» **Directions**:
Please count how many lines below contain the string "Task", and reply with only that number.

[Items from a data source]
□ □ □
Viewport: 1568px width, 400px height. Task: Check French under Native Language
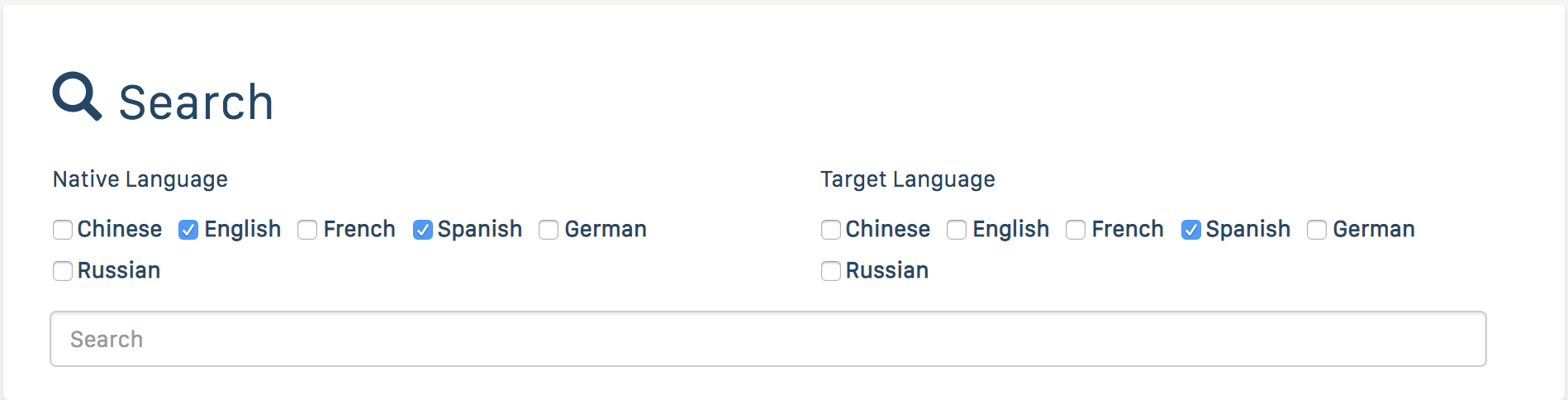click(307, 230)
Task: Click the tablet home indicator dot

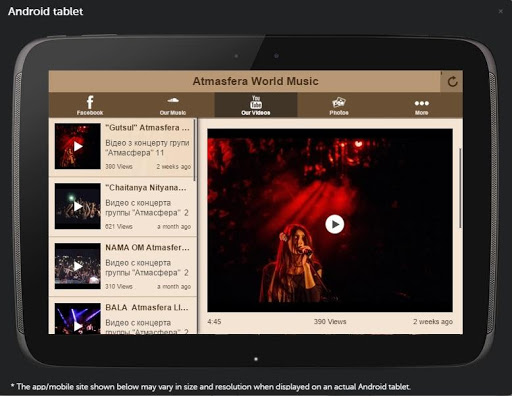Action: click(256, 359)
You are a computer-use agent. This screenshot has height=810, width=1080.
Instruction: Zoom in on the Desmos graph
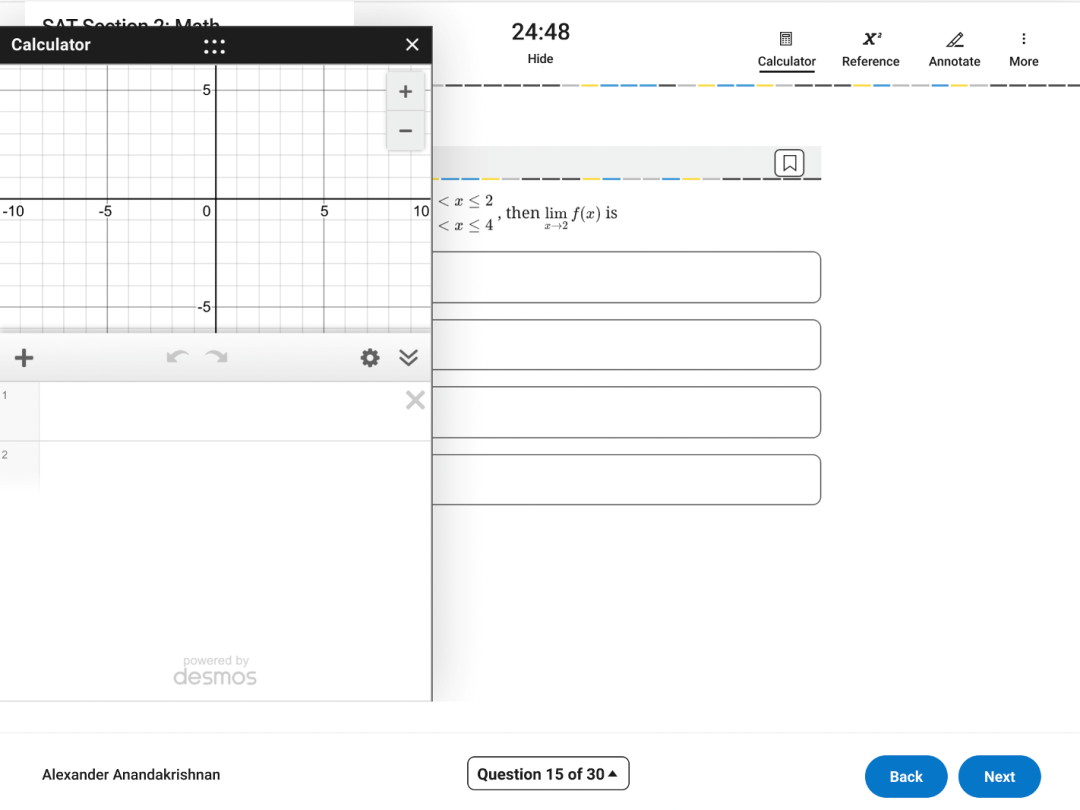point(405,92)
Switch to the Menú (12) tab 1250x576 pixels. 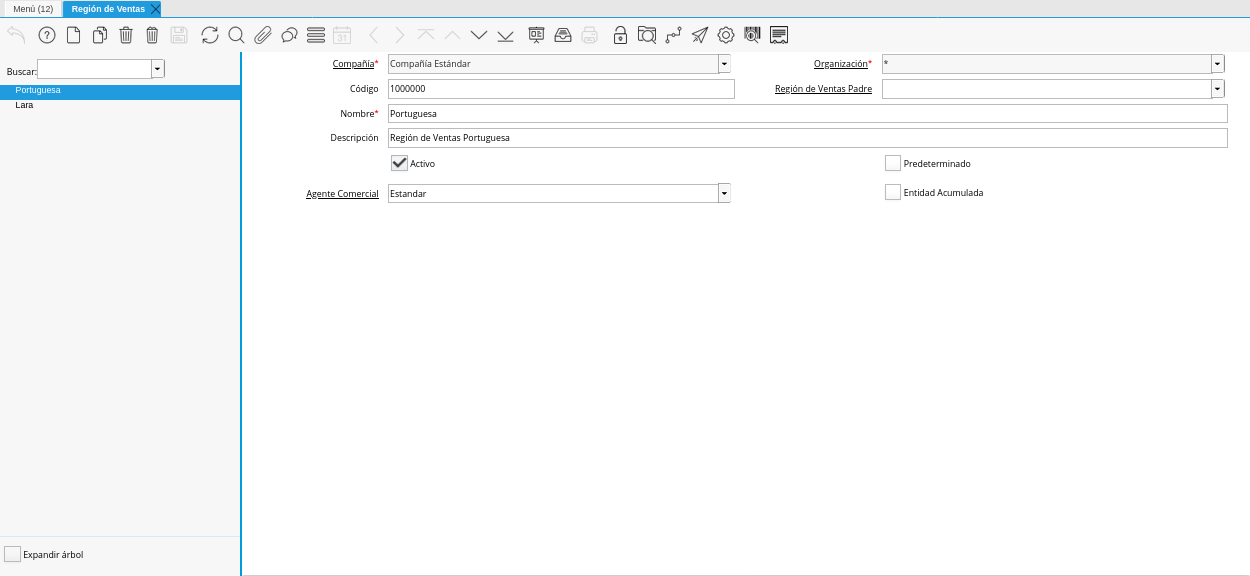(33, 9)
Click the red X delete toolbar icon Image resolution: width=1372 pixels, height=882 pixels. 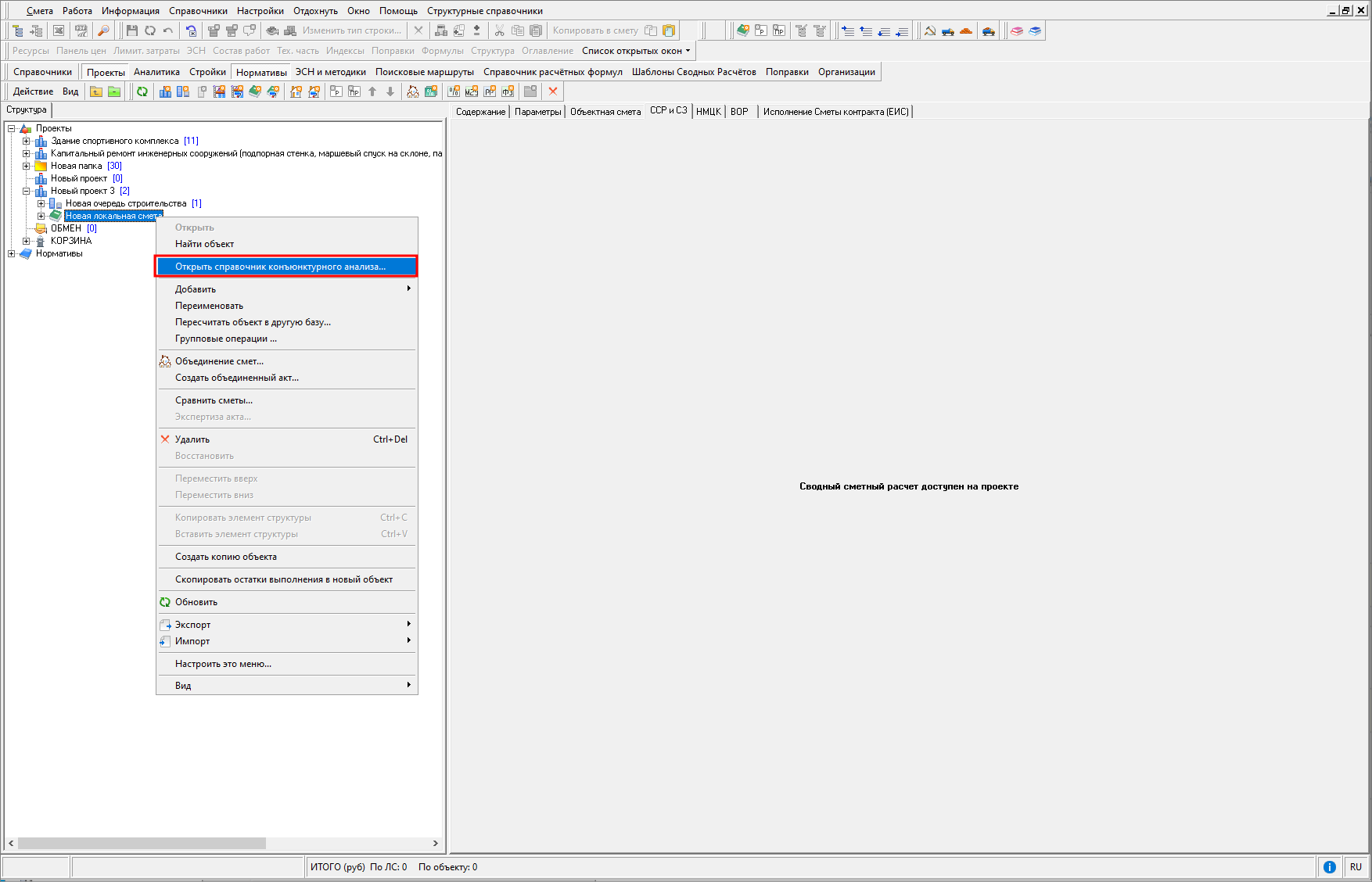553,91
□ □ □
» **Correct output**:
2